» The data
++++++++++

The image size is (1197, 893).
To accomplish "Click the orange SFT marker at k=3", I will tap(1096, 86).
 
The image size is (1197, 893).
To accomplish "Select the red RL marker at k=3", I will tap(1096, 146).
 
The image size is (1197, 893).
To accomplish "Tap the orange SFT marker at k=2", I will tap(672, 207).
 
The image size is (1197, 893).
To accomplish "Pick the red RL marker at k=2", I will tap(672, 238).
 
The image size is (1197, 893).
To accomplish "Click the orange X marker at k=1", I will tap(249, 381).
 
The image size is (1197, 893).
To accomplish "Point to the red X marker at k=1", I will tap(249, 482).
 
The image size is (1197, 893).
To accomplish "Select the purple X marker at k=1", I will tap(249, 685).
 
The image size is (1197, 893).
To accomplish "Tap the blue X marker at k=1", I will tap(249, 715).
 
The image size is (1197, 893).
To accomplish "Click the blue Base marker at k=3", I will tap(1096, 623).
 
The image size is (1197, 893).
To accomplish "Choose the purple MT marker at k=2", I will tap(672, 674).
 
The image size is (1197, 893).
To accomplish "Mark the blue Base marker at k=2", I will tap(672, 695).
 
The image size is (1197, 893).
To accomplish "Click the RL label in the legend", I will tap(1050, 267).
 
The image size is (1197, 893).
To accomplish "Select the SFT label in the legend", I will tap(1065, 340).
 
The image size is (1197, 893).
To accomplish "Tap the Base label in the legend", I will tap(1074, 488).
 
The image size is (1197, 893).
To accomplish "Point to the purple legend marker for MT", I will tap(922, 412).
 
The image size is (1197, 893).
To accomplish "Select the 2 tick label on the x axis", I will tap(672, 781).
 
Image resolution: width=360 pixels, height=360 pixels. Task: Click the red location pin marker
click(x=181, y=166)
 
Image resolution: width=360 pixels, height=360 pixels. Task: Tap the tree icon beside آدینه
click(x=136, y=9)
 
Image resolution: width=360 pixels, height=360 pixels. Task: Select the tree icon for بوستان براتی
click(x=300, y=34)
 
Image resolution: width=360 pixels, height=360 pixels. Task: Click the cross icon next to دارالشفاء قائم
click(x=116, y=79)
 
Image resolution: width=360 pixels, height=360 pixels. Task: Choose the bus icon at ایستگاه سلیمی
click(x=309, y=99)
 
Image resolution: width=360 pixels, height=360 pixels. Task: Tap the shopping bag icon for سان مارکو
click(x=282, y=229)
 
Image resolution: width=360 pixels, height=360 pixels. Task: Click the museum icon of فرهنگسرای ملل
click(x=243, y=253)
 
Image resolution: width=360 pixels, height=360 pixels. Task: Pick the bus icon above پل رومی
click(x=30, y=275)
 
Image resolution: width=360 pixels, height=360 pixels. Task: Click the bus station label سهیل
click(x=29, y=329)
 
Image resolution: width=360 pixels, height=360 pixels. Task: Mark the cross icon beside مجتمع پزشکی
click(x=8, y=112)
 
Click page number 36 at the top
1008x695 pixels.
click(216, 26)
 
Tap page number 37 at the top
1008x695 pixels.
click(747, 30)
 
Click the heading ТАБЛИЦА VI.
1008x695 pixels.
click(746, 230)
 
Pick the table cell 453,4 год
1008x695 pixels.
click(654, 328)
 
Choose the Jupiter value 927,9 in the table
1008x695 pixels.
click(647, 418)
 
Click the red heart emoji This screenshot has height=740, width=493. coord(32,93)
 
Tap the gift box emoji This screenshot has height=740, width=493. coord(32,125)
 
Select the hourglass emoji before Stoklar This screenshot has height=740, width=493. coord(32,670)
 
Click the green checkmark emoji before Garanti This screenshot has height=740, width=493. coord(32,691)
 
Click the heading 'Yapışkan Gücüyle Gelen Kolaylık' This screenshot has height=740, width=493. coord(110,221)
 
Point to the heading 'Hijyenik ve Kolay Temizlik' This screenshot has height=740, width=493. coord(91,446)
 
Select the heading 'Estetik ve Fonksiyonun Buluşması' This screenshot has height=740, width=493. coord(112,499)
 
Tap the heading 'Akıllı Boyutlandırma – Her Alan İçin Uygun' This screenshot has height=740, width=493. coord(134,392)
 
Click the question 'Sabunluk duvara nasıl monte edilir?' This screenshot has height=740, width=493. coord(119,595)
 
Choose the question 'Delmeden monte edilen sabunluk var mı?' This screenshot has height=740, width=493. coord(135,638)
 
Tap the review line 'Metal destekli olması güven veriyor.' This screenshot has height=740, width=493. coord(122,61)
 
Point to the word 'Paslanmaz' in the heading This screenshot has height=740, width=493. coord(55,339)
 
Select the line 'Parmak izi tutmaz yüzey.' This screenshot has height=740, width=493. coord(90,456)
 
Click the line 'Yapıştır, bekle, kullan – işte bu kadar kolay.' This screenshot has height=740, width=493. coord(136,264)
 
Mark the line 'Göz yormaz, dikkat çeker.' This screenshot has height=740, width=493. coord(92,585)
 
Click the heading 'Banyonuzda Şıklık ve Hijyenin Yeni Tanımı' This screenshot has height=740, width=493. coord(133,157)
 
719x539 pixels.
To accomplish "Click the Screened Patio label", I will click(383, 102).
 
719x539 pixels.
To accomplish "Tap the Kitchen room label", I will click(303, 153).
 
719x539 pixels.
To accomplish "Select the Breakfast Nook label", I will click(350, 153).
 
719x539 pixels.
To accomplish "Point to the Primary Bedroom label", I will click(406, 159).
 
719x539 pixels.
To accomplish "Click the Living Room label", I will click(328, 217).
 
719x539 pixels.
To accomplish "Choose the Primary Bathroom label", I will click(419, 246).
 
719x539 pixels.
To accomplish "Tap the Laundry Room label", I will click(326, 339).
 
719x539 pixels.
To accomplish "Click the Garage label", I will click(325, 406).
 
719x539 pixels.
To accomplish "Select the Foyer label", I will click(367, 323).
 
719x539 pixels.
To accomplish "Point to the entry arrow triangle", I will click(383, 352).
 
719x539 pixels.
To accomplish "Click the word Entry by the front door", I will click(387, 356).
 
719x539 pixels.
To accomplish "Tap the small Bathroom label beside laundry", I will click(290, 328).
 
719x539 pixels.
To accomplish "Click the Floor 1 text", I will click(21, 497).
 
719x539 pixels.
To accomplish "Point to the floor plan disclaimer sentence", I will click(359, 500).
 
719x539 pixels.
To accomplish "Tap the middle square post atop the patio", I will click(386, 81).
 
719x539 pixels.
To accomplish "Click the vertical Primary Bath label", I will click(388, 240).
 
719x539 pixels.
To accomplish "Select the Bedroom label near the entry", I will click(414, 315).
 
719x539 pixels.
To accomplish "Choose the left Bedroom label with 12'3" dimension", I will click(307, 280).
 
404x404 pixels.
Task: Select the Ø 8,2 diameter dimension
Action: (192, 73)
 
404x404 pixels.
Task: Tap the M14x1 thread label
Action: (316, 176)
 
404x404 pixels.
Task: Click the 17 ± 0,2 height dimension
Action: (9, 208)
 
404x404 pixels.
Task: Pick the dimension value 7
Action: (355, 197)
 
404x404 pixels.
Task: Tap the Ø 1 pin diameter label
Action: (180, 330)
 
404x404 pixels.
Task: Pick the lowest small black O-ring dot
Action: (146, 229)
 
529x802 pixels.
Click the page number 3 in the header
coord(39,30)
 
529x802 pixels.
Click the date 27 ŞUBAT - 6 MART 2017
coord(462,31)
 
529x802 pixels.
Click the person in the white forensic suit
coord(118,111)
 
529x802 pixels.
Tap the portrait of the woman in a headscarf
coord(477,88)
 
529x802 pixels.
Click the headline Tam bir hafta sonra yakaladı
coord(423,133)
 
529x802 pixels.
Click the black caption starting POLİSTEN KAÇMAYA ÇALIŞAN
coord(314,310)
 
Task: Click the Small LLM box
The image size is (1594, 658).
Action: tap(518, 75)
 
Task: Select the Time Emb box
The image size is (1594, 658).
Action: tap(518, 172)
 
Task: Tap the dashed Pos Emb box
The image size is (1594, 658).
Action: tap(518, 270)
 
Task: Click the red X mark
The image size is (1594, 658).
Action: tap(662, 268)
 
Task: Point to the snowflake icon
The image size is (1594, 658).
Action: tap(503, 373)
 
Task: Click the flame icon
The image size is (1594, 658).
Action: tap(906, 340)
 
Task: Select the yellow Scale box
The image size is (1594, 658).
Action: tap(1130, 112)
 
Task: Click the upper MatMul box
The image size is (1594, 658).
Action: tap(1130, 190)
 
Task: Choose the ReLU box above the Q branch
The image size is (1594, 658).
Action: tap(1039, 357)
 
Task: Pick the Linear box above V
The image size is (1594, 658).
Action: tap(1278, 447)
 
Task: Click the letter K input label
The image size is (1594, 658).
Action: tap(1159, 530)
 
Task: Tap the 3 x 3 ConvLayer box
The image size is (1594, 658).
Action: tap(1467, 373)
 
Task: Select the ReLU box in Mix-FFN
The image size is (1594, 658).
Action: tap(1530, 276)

++++++++++

» Description of the task
Substitute "capture" for "screenshot" in the lines between the one holding "Click the green" and the one holding "Click the heading 'Yapışkan", inclusive. Return only those lines, with nothing else changed.

» Correct output
Click the green checkmark emoji before Garanti This capture has height=740, width=493. coord(32,691)
 
Click the heading 'Yapışkan Gücüyle Gelen Kolaylık' This capture has height=740, width=493. coord(110,221)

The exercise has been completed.